With Guinea I sat and saw the sun go down behind a yellow gullied hill. From afar up and down the valley came the lonesome "pig-oo-ee!" of the farmers, calling their hogs for the evening's feed. We heard the flutter of the chickens, flying to roost, and the night hawk heard them, too, for his eager, hungry scream pierced the still air. On a smooth old rock at the verge of the ravine the girl's brother stood, arms folded, looking out over the darkening low land, and from within the house, where Mrs. Jucklin sat alone, there came a sad melody: "Come, thou fount of every blessing."
The girl's eyes were upward turned. "Every evening comes with a new mystery," she said. "We think we know what to expect, but when the evening comes it is different from what it was yesterday."
"And it is thus that we are enabled to live without growing tired of the world and of ourselves," I replied. "And I wish that I had come like the evening—with a mystery," I added.
I heard her musical cluck and even in the dusk I could see the light of her smile. "But why should you want to come with a mystery?" she asked.

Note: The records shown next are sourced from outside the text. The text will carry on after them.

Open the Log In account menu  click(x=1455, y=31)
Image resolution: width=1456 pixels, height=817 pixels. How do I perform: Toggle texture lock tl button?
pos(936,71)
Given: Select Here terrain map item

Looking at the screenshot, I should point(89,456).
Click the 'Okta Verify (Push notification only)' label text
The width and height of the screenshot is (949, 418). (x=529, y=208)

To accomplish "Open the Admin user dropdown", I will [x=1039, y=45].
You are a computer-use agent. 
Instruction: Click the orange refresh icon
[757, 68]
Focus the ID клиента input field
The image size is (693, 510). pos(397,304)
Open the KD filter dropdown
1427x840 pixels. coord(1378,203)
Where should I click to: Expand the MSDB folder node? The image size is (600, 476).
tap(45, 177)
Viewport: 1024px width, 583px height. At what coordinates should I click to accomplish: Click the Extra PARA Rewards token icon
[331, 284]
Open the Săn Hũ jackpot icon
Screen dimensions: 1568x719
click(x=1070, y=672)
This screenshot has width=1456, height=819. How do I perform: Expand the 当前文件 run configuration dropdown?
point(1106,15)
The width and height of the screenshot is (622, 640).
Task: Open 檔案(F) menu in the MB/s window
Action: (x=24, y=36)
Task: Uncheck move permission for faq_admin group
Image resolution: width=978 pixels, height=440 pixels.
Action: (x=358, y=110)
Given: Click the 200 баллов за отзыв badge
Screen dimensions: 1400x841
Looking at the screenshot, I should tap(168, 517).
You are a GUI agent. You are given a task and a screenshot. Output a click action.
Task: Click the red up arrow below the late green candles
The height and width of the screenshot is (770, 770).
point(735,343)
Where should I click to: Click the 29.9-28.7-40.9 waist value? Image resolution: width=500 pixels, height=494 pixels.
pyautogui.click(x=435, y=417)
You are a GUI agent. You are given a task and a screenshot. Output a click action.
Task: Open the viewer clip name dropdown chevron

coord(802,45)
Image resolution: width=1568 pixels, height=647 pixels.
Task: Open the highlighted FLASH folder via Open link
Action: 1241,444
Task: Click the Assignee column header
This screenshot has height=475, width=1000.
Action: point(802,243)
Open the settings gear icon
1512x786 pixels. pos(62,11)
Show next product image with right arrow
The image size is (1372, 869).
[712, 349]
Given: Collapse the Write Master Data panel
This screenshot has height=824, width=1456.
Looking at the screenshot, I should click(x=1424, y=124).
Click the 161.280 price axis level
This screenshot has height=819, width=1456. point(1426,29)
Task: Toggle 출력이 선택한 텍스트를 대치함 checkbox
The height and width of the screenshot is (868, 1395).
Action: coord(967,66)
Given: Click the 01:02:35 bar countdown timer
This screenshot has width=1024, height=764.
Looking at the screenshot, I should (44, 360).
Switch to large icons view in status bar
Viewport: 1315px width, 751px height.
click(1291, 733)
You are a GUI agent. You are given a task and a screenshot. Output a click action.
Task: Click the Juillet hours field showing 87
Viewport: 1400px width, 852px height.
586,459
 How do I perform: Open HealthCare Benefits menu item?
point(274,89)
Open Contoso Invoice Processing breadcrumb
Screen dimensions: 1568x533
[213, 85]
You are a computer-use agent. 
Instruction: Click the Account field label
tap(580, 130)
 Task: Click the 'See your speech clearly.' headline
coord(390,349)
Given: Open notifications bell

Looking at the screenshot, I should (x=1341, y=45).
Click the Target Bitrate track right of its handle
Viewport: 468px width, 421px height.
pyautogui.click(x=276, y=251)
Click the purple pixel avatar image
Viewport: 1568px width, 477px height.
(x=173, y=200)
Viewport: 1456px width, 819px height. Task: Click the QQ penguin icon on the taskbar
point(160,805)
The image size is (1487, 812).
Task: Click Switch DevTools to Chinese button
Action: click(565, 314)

"To inspire those about me with an interest regarding me. Even the stray dog is more interesting than the dog that is vouched for by the appearance of his master. I never saw a pack-peddler that I did not long to know something of his life, his emotions, the causes that sent him adrift, but I can't find this interest in a man whom I understand."
She laughed again. "But haven't you some little mystery connected with your life?" she asked.
"None. I have read myself into a position a few degrees above the clod-hopper, but that's all. If there were a war, I would be a soldier, but as there is no war, I am going to be a lawyer."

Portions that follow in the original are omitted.